Penurunan peringkat mengikuti angka yang sangat lemah untuk periode April-Juni, ketika PDB menyusut 3,3 persen dibandingkan dengan kuartal pertama tahun ini.
Kementerian Perdagangan dan Industri Singapura (MTI) sekarang mengharapkan pertumbuhan PDB berada di antara 0 persen dan 1 persen, dengan angka akhir dipatok di sekitar titik tengah kisaran tersebut.
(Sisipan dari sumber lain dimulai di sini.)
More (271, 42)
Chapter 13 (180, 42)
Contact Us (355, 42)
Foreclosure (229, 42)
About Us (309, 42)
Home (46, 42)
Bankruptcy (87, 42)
Angkan ini turun tajam dari kisaran perkiraan sebelumnya dari 1,5 persen menjadi 2,5 persen, karena ekonomi mencatat pertumbuhan 0,1 persen pada kuartal kedua.
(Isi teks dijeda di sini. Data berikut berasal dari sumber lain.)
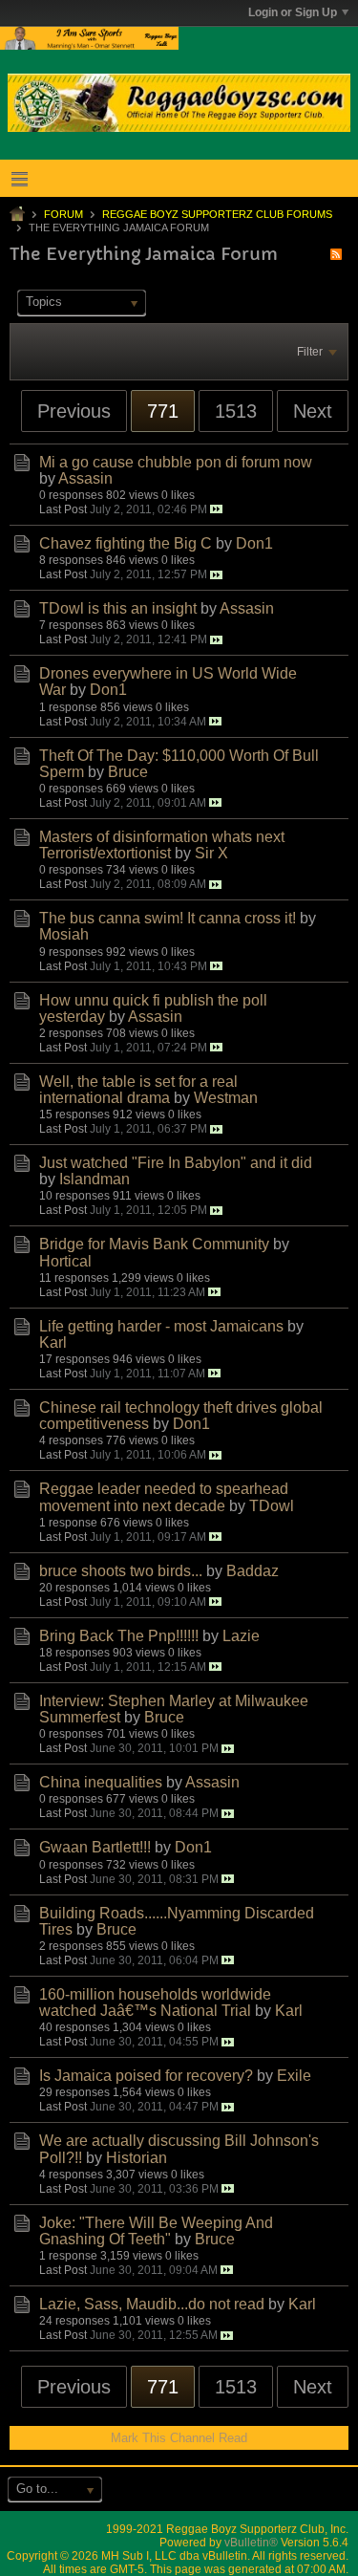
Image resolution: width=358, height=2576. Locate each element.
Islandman (94, 1179)
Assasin (85, 478)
Menurut Strait Times, penurunan peringkat terjadi di tengah meningkatnya ketegangan perdagangan global dan kelemahan di sektor manufaktur, dan MTI berharap bahwa Singapura kemungkinan akan terus menghadapi tantangan kuat untuk sisa tahun ini.
Tetapi Menteri Perindustrian dan Perdagangan Chan Chun Sing mengatakan bahwa sementara Singapura harus bersiap menghadapi tantangan ke depan, Singapura tidak perlu terlalu pesimistis.
Negara ini terus menarik investasi yang baik, dan ini mencerminkan kepercayaan yang dimiliki investor dalam proposisi nilai jangka panjangnya, tambah Sing.
Selain itu, seperti dikutip South China Morning Post, impor dan ekspor Singapura juga jatuh bebas, dengan ekspor Juni mengalami penurunan terburuk selama enam tahun, yakni turun 17,3 persen.
Ekspor nonmigas dari Singapura ke Cina turun 15,8 persen bulan lalu, sementara ke Hong Kong turun 38,2 persen, dengan banyak barang menuju Hong Kong akhirnya menuju ke daratan Cina.
Sekretaris Tetap untuk Perdagangan dan Industri Gabriel Lim mengatakan Singapura menghadapi imbas perlambatan ekonomi Cina yang berpotensi lebih curam dari perkiraan dan risiko Brexit yang tidak ada kesepakatan.
Risiko juga dapat timbul dari ketidakpastian di Hong Kong, sengketa perdagangan antara Jepang dan Korea Selatan, serta ketegangan di Korea Utara dan Selat Hormuz, tambahnya.
"Secara khusus, elektronik dan cluster rekayasa presisi kemungkinan akan tetap lemah karena penurunan tajam dalam permintaan semikonduktor global," kata Lim.
Namun dia menekankan bahwa masih ada sektor kuat Singapura, seperti kedirgantaraan dan segmen manufaktur, makanan dan minuman, serta informasi dan komunikasi, dan sektor keuangan dan asuransi.